# Task goal
Copy the entries below, from the very start down to the line containing "should pyautogui.click(x=161, y=156).", and leave the pictures out.

# Dataset excerpts
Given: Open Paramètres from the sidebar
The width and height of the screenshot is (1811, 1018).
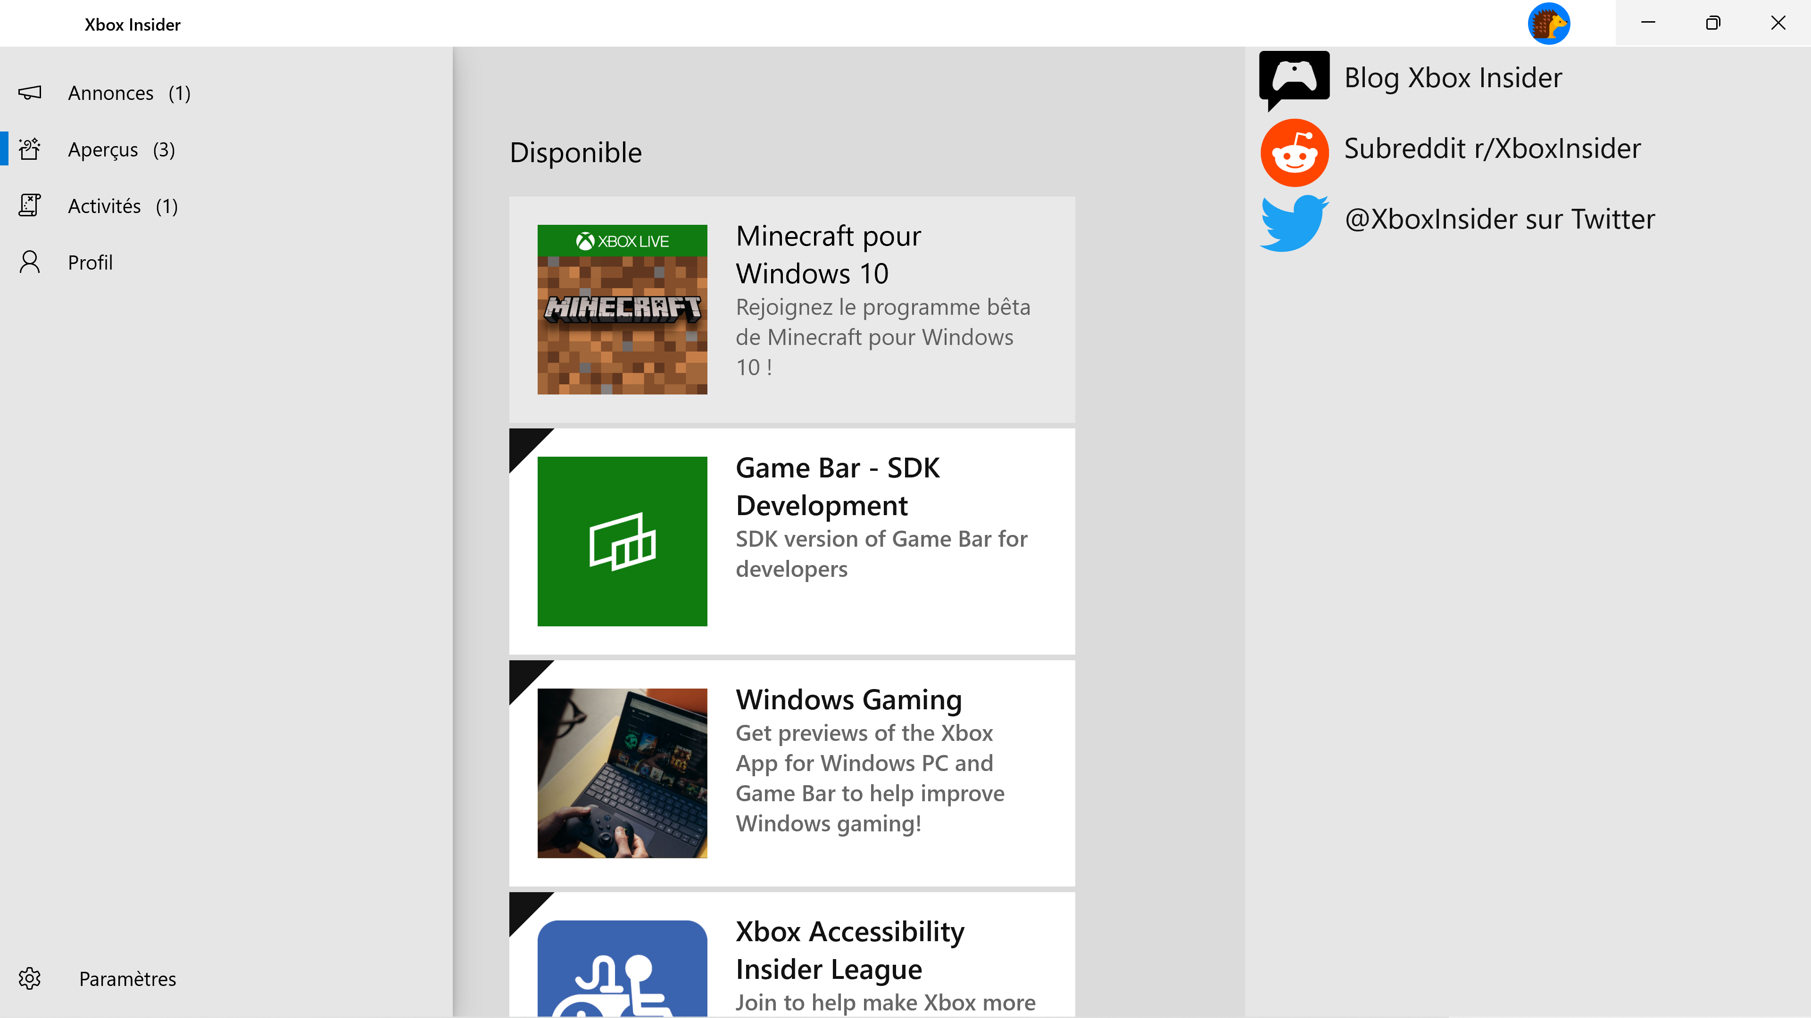Looking at the screenshot, I should pyautogui.click(x=127, y=979).
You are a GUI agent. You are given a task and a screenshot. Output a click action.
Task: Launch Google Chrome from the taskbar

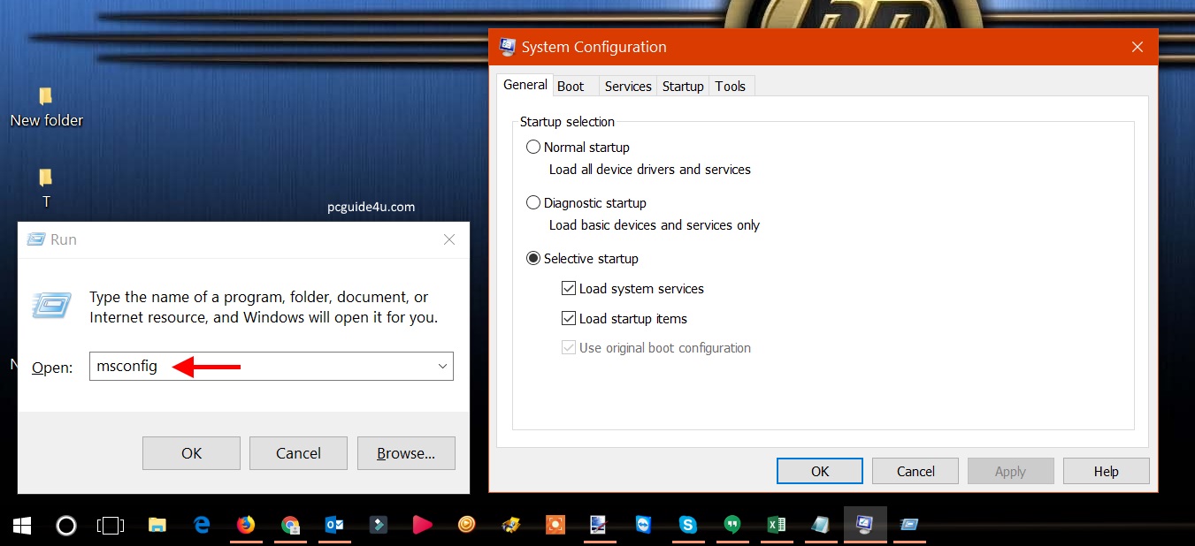pos(290,525)
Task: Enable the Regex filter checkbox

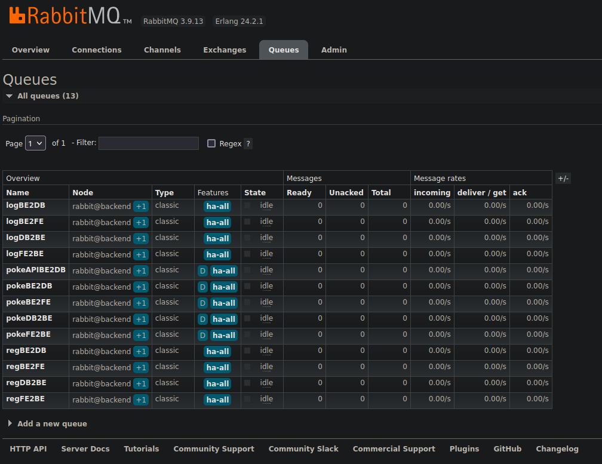Action: click(x=211, y=143)
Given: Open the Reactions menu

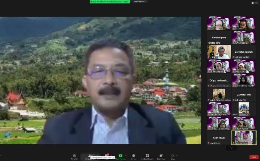Looking at the screenshot, I should pyautogui.click(x=161, y=156).
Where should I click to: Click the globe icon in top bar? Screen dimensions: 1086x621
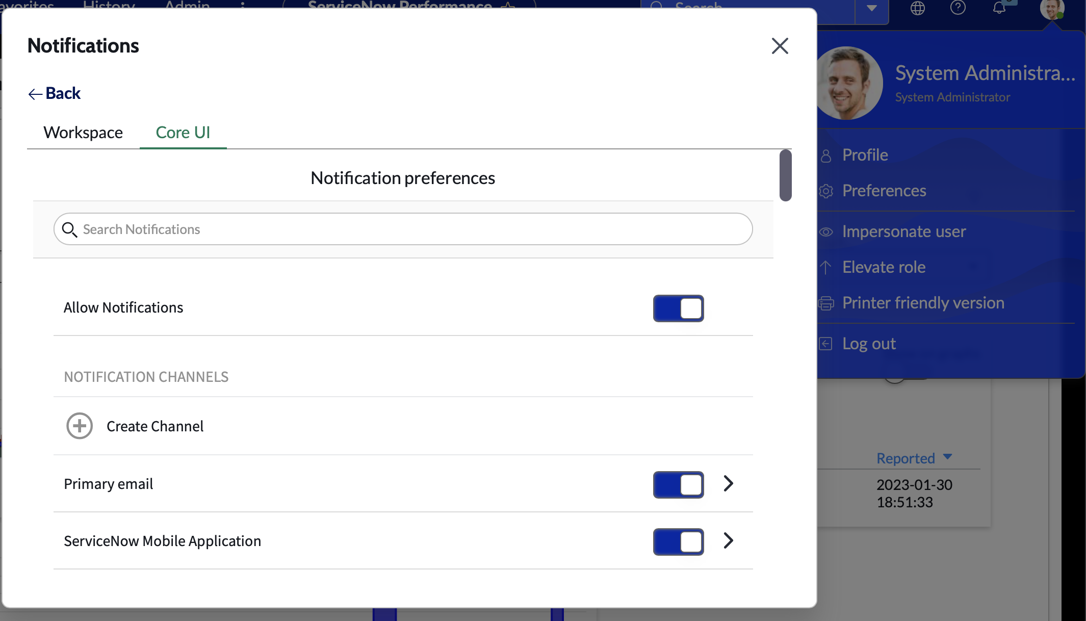coord(917,8)
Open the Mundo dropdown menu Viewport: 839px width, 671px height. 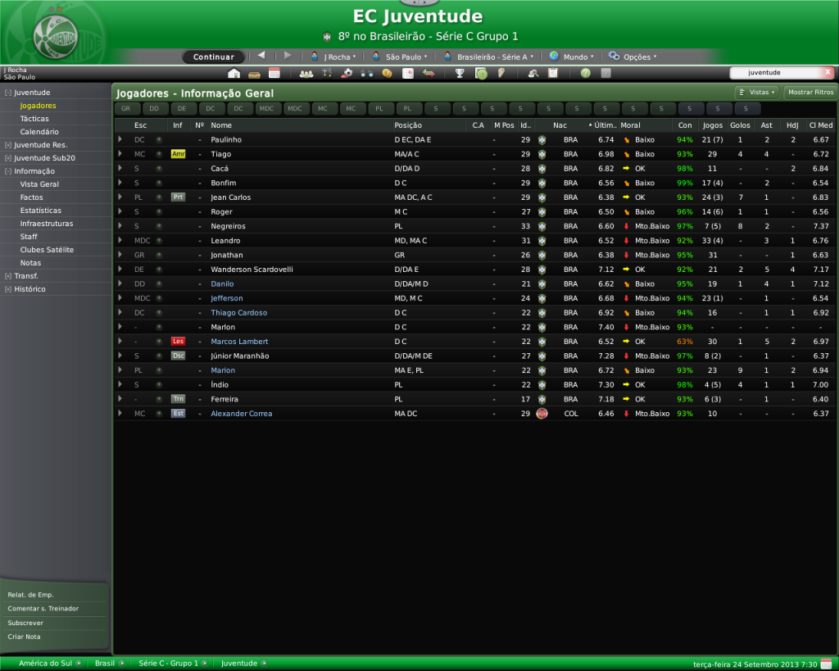(x=572, y=57)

# Exercise answer
Given: Open Paramètres from the sidebar
The width and height of the screenshot is (1811, 1018).
Looking at the screenshot, I should pyautogui.click(x=127, y=979).
You are a GUI agent. You are given a task and a screenshot. Output a click action.
Task: Launch Google Chrome from the taskbar

pos(290,525)
Task: Enable the Regex filter checkbox

Action: click(x=211, y=143)
Given: Open the Reactions menu

Looking at the screenshot, I should pyautogui.click(x=161, y=156).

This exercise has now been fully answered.